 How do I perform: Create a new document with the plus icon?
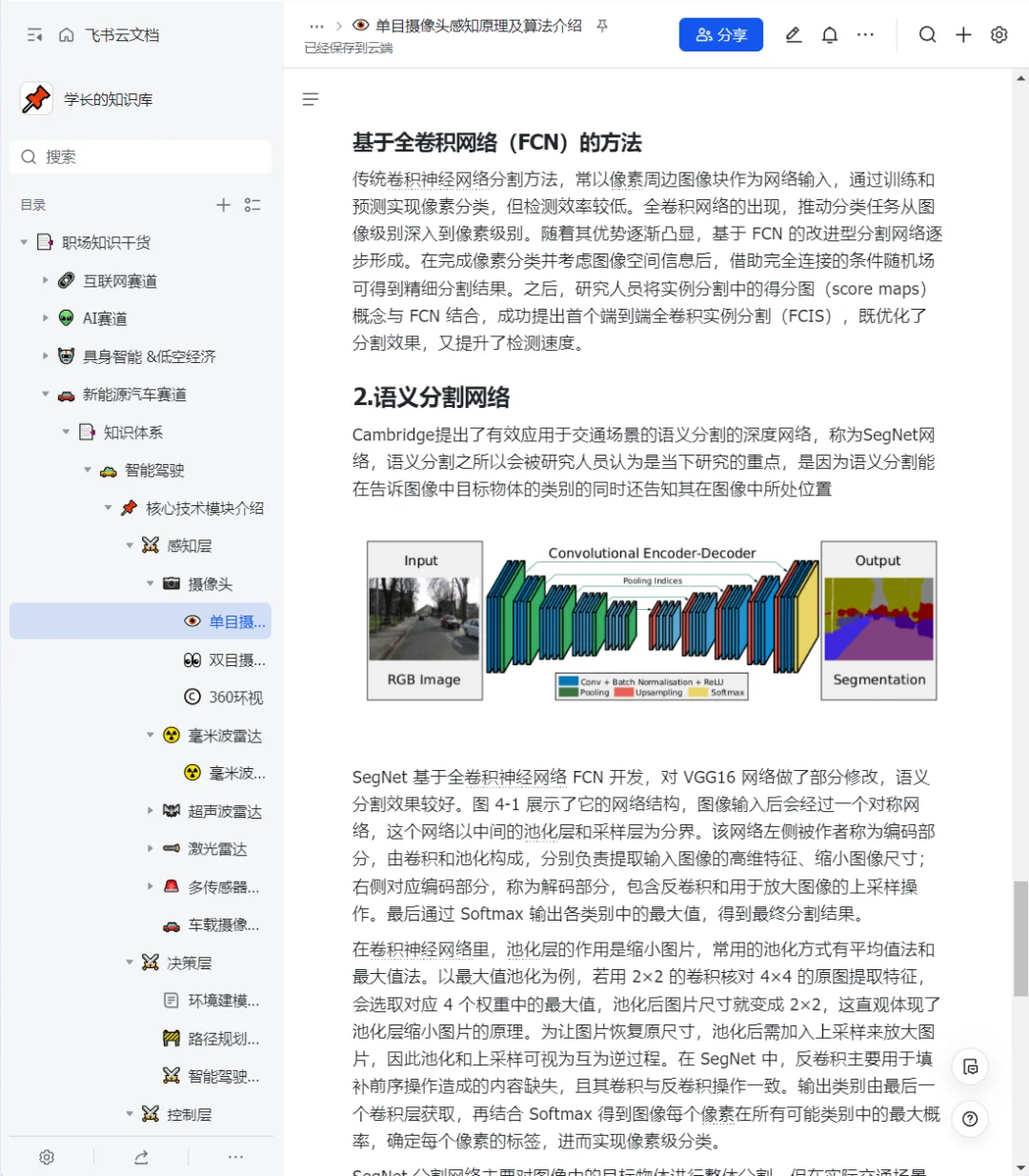point(963,34)
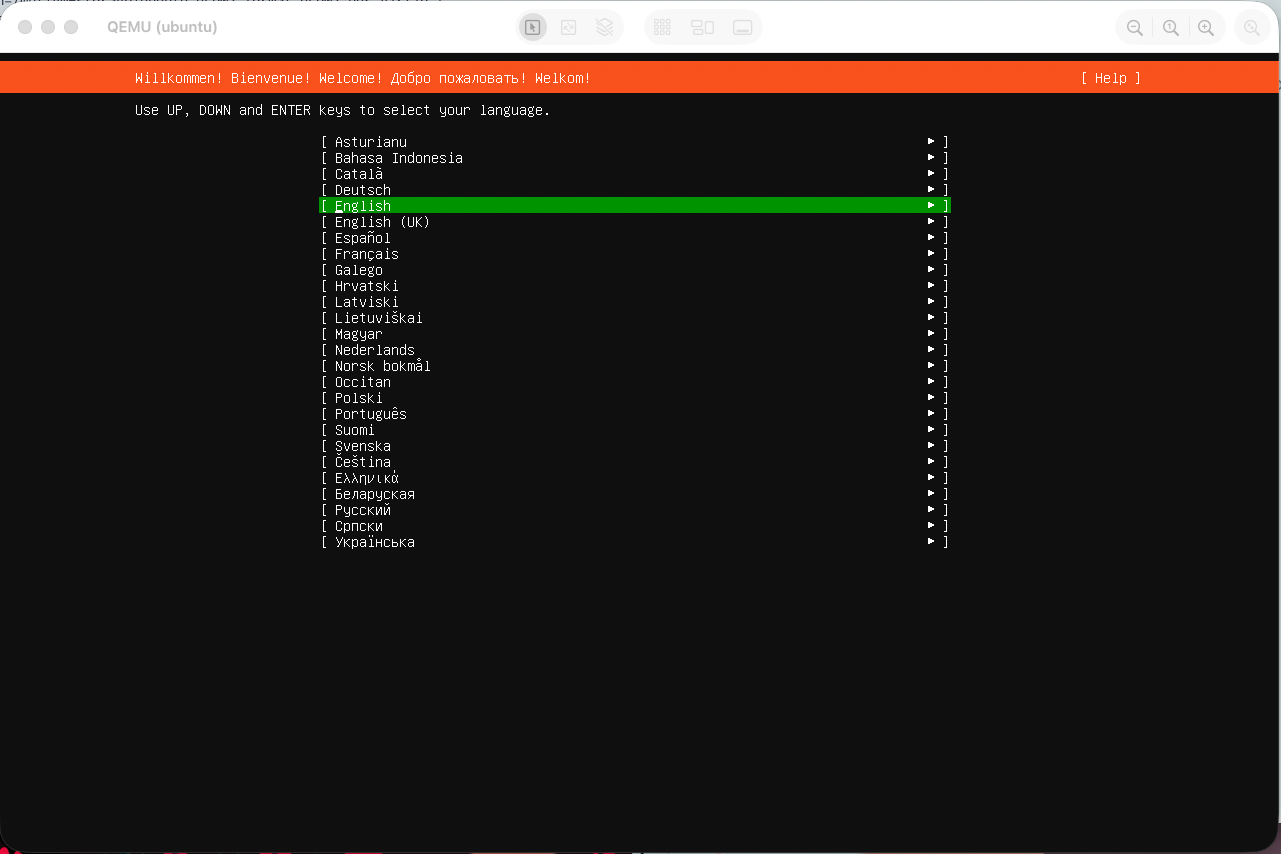Screen dimensions: 1281x854
Task: Expand the arrow beside Українська
Action: click(931, 542)
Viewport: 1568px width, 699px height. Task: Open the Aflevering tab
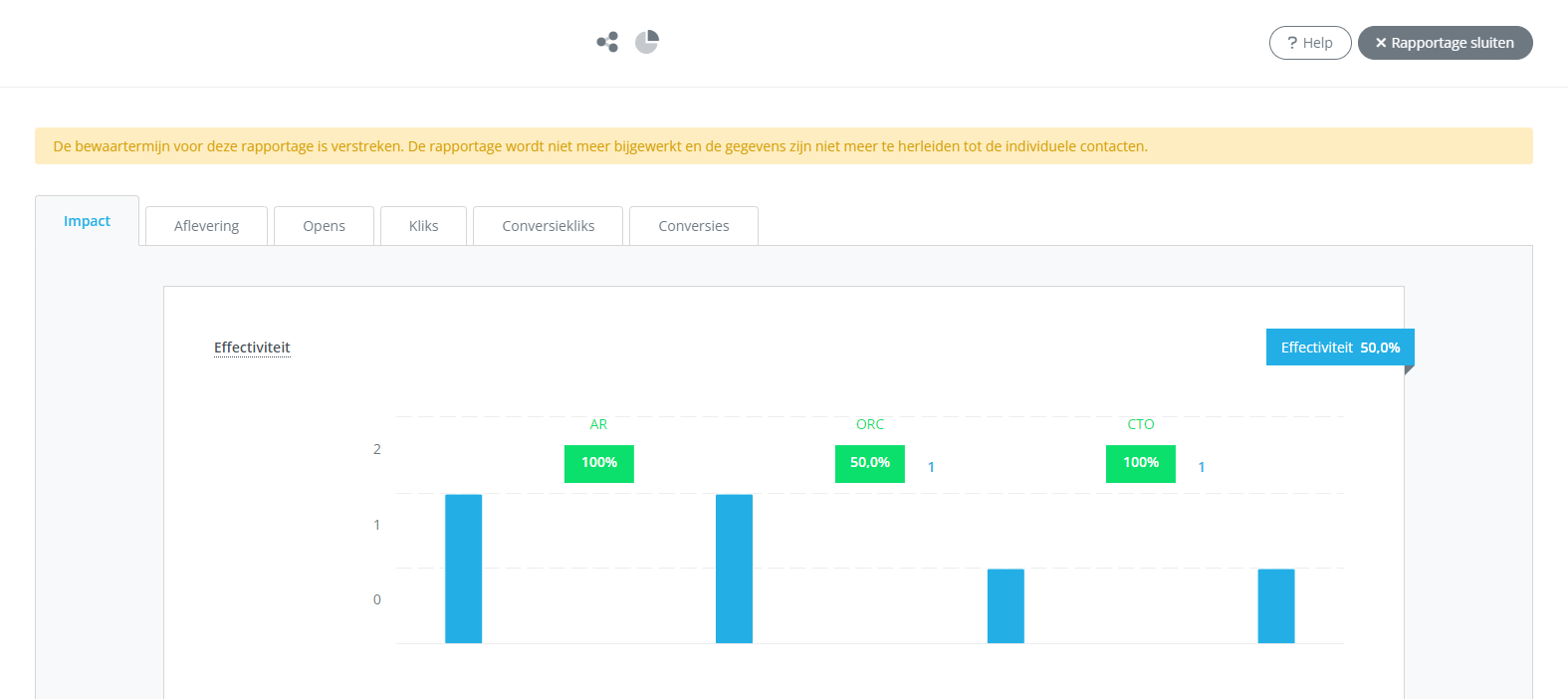click(206, 226)

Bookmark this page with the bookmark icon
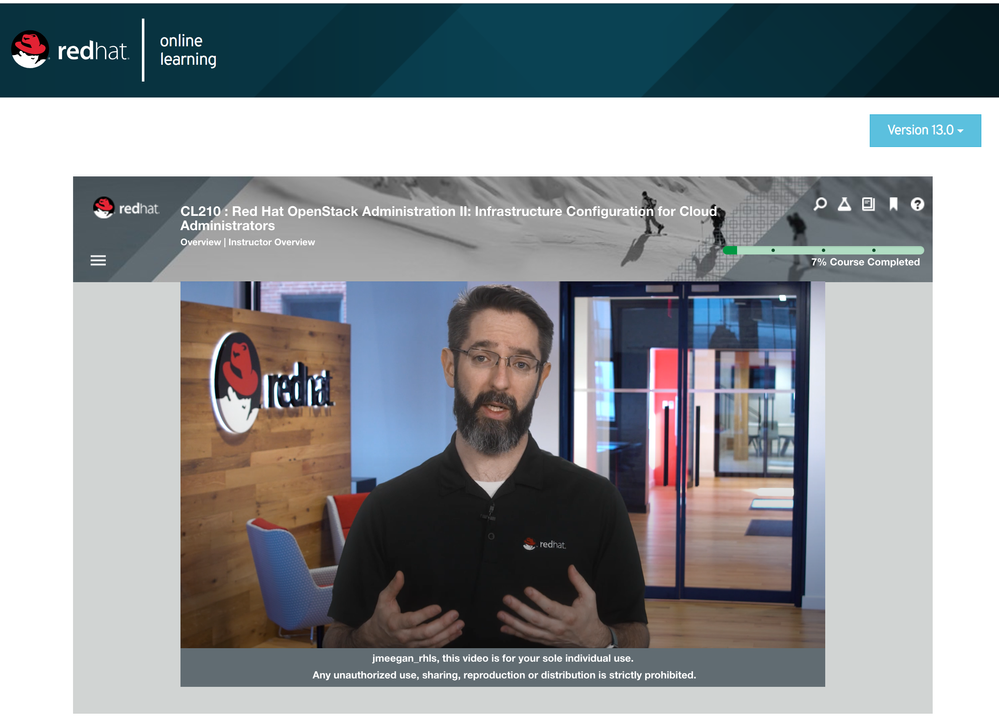coord(893,204)
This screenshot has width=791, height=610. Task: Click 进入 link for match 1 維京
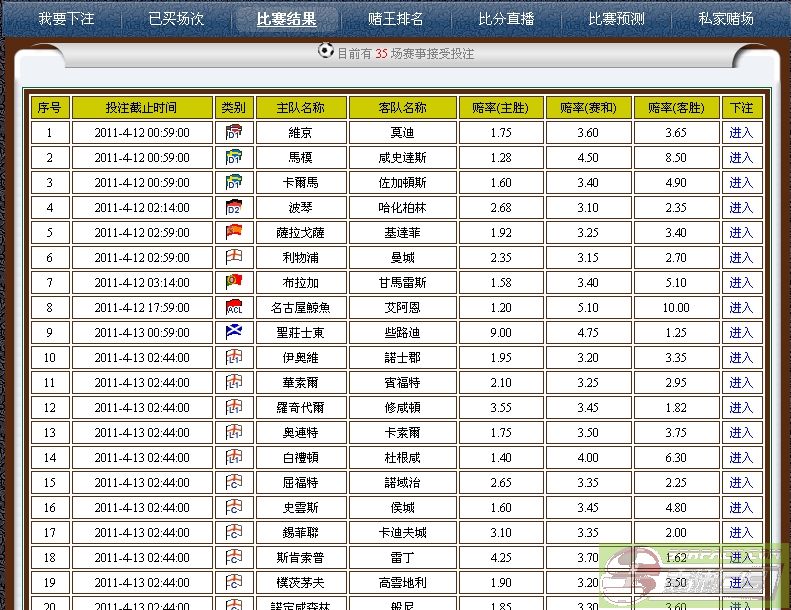741,132
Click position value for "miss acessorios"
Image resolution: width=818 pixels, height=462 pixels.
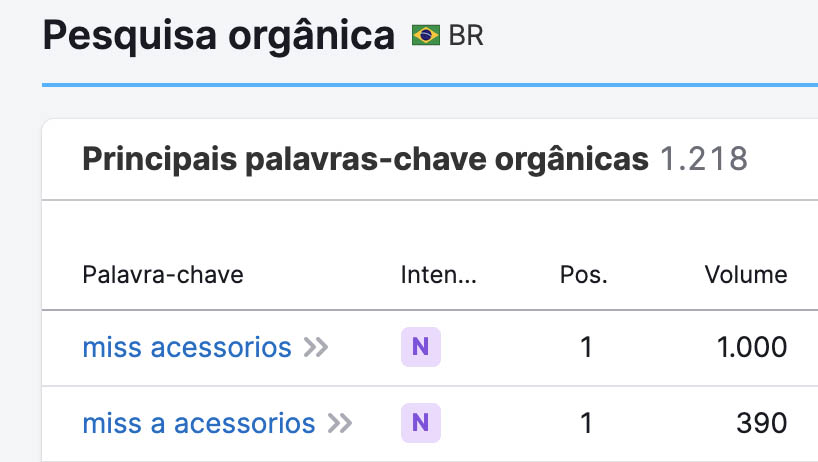pos(586,347)
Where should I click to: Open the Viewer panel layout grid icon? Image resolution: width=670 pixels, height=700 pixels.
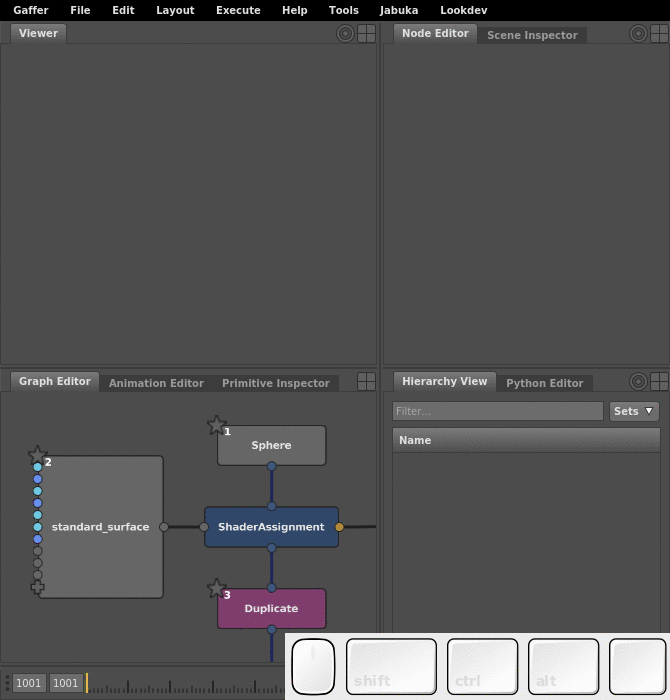(x=367, y=33)
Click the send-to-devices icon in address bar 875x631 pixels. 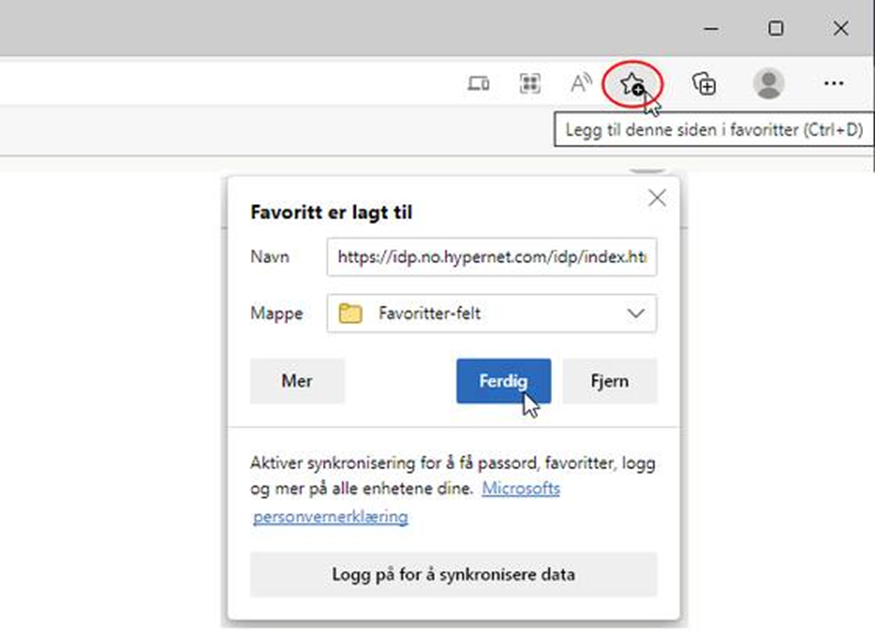click(x=479, y=84)
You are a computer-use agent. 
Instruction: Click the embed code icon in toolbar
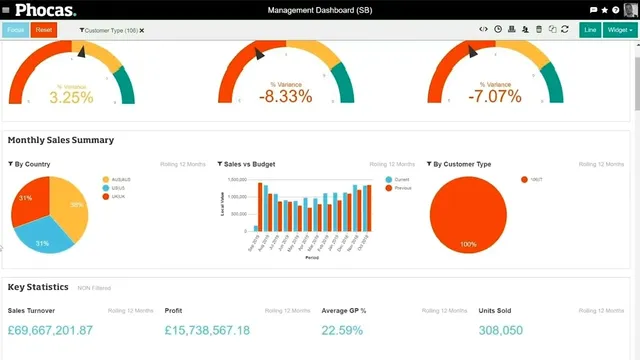[x=483, y=29]
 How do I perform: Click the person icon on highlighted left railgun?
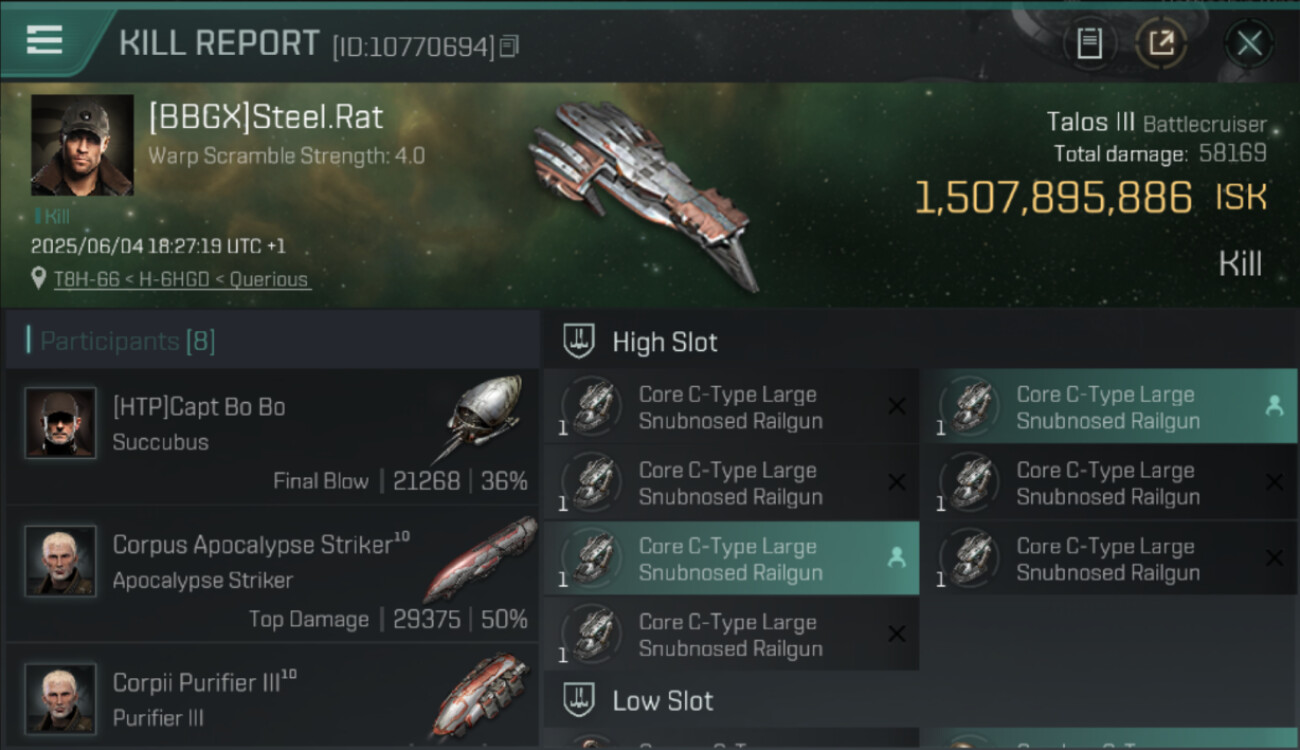point(896,559)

- **What you will do**: Lines from the one holding "How do I perform: Click" to the end of the data, both ends included, are to be given again exactly; no pictures belong in the copy.

- **Response for this exercise**:
 How do I perform: Click the person icon on highlighted left railgun?
point(896,559)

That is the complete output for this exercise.